Baricitinib

Overview
Catalog #	bs-75615c-10mg
Product Name	Baricitinib
Specifications
Storage Buffer	Solid
Storage Condition	Stable for 2 years after receipt when stored at -20°C.
Target
Product Information	CAS Number: 1187594-09-7 Molecular formula: C16H17N7O2S Molecular weight: 371.4 Purity: >98% (HPLC) Appearance: White to off-white solid. Solubility: Soluble in DMSO (30mg/ml) or DMF (40mg/ml). InChiKey: XUZMWHLSFXCVMG-UHFFFAOYSA-N SMILES: CCS(N(C1)CC1(CC#N)N(N=C2)C=C2C3=NC=NC4=C3C=CN4)(=O)=O
Description	Baricitinib is a selective orally bioavailable JAK1/JAK2 inhibitor with nanomolar potency against JAK1 (IC50 = 5.9nM) and JAK2 (IC50 = 5.7nM) and inhibits Tyk2 (IC50 = 53nM).

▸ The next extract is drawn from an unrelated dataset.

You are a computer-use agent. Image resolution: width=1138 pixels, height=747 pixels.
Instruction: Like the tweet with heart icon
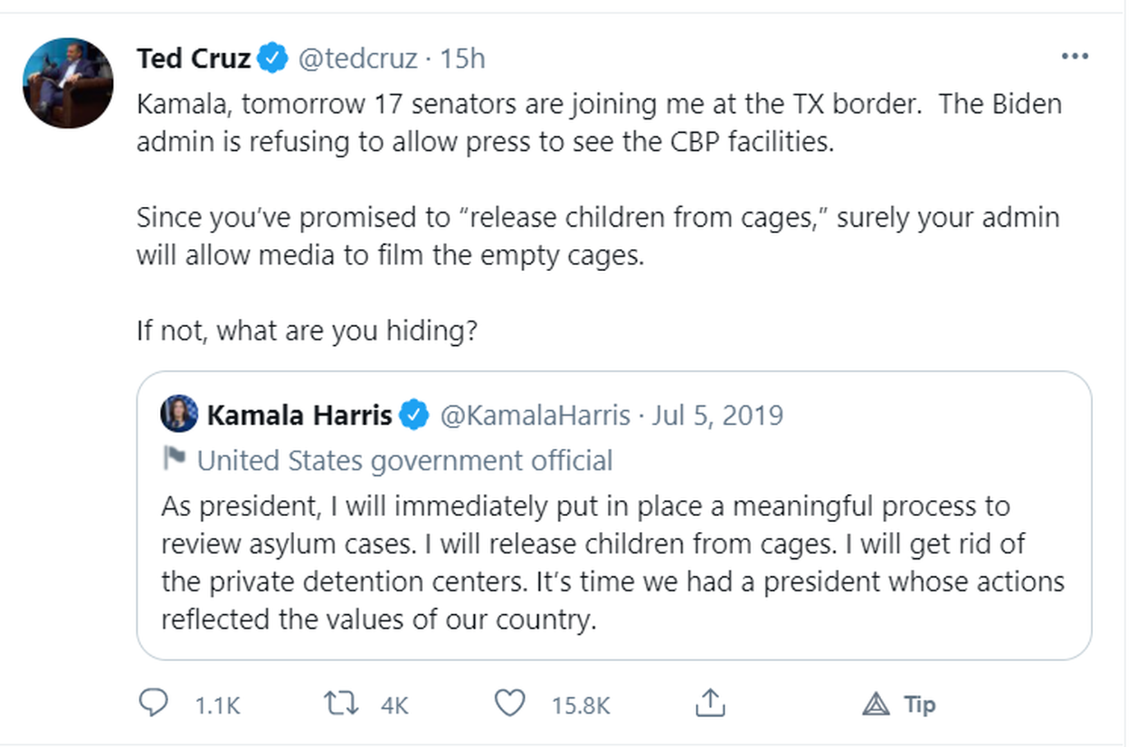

It displays >100-fold selectivity for JAK1/2 over JAK3 (IC50 > 400nM). Janus kinases (JAKs) are non-receptor kinases and play important roles in the proinflammatory signaling pathways that are frequently over-activated in autoimmune disorders such as rheumatoid arthritis. Upon binding of extracellular cytokines and growth factors, JAKs are phosphorylated and activate signal transducers and activators of transcription (STATs). Via these signaling cascades, inflammatory cytokine and chemokine transcription is induced to form inflammatory mediators including IL-2, IL-6, IL-12, IL-15, IL-23. Baricitinib inhibits intracellular signaling of multiple proinflammatory cytokines including IL-6 and IL-23 at concentrations <50nM. It inhibits IL-6 receptor signaling, IL-6-induced STAT phosphorylation and subsequent pro-inflammatory chemokine (MPC-1) and cytokine (IL-17 and IL-22) production in PBMCs and T cells and displays anti-inflammatory and disease modifying effects in the rat adjuvant arthritis model. It also has been shown to block MSU-induced inflammasome activation. Baricitinib has potential application in various inflammatory disorders, including rheumatoid arthritis and systemic lupus erythematosus (SLE). The majority of viruses enter cells through receptor mediated endocytosis. Baricitinib potently inhibits AP-2 associated protein kinase 1 (AAK1) and also binds cyclin G-associated kinase, both regulators of endocytosis. Inhibiting AAK1 might interrupt the passage of the SARS-CoV-2 virus into cells and also the intracellular assembly of virus particles. In addition the drug’s anti-inflammatory activity is expected to act on the inflammatory cascade associated with COVID-19.